**WHAT IS EXPECTED**: Set down the lines exactly as they appear in the records, covering everything from the line containing "Task: Click the Cut scissors icon" down to the end of the records.
— START OF PROVIDED DATA —
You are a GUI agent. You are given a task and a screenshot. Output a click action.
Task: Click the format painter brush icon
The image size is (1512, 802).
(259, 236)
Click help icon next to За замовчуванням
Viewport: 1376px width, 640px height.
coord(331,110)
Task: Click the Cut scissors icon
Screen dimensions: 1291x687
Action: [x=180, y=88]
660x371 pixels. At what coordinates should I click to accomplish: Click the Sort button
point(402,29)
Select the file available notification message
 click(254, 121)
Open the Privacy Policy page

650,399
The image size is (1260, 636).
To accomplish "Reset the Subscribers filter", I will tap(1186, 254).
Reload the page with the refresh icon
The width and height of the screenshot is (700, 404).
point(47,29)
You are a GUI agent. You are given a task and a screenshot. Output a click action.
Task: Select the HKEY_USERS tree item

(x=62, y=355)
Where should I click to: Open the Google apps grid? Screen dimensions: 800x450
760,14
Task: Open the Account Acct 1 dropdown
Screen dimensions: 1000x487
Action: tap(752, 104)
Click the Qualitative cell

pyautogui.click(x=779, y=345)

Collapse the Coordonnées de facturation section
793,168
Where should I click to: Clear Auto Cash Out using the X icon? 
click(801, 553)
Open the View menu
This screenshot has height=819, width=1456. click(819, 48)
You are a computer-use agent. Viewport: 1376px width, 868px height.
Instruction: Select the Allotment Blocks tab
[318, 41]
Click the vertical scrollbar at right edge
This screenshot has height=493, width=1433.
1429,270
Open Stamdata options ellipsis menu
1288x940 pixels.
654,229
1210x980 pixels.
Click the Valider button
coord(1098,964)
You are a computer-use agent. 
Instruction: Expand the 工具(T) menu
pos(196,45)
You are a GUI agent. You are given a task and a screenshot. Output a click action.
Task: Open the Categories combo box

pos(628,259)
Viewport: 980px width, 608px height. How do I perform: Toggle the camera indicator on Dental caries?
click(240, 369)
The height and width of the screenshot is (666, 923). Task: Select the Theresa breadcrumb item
— END OF PROVIDED DATA —
**ANSWER FOR THE TASK**:
Task: Click the Cut scissors icon
Screen dimensions: 1291x687
Action: [x=180, y=88]
660x371 pixels. At what coordinates should I click to accomplish: Click the Sort button
point(402,29)
Select the file available notification message
 click(254, 121)
Open the Privacy Policy page

650,399
The image size is (1260, 636).
To accomplish "Reset the Subscribers filter", I will tap(1186, 254).
Reload the page with the refresh icon
The width and height of the screenshot is (700, 404).
point(47,29)
You are a GUI agent. You are given a task and a screenshot. Output a click action.
Task: Select the HKEY_USERS tree item

(x=62, y=355)
Where should I click to: Open the Google apps grid? Screen dimensions: 800x450
760,14
Task: Open the Account Acct 1 dropdown
Screen dimensions: 1000x487
Action: tap(752, 104)
Click the Qualitative cell

pyautogui.click(x=779, y=345)

Collapse the Coordonnées de facturation section
793,168
Where should I click to: Clear Auto Cash Out using the X icon? 
click(801, 553)
Open the View menu
This screenshot has height=819, width=1456. click(819, 48)
You are a computer-use agent. Viewport: 1376px width, 868px height.
Instruction: Select the Allotment Blocks tab
[318, 41]
Click the vertical scrollbar at right edge
This screenshot has height=493, width=1433.
1429,270
Open Stamdata options ellipsis menu
1288x940 pixels.
654,229
1210x980 pixels.
Click the Valider button
coord(1098,964)
You are a computer-use agent. 
Instruction: Expand the 工具(T) menu
pos(196,45)
You are a GUI agent. You are given a task and a screenshot. Output a click action.
Task: Open the Categories combo box

pos(628,259)
Viewport: 980px width, 608px height. How do I perform: Toggle the camera indicator on Dental caries?
click(240, 369)
The height and width of the screenshot is (666, 923). Task: Select the Theresa breadcrumb item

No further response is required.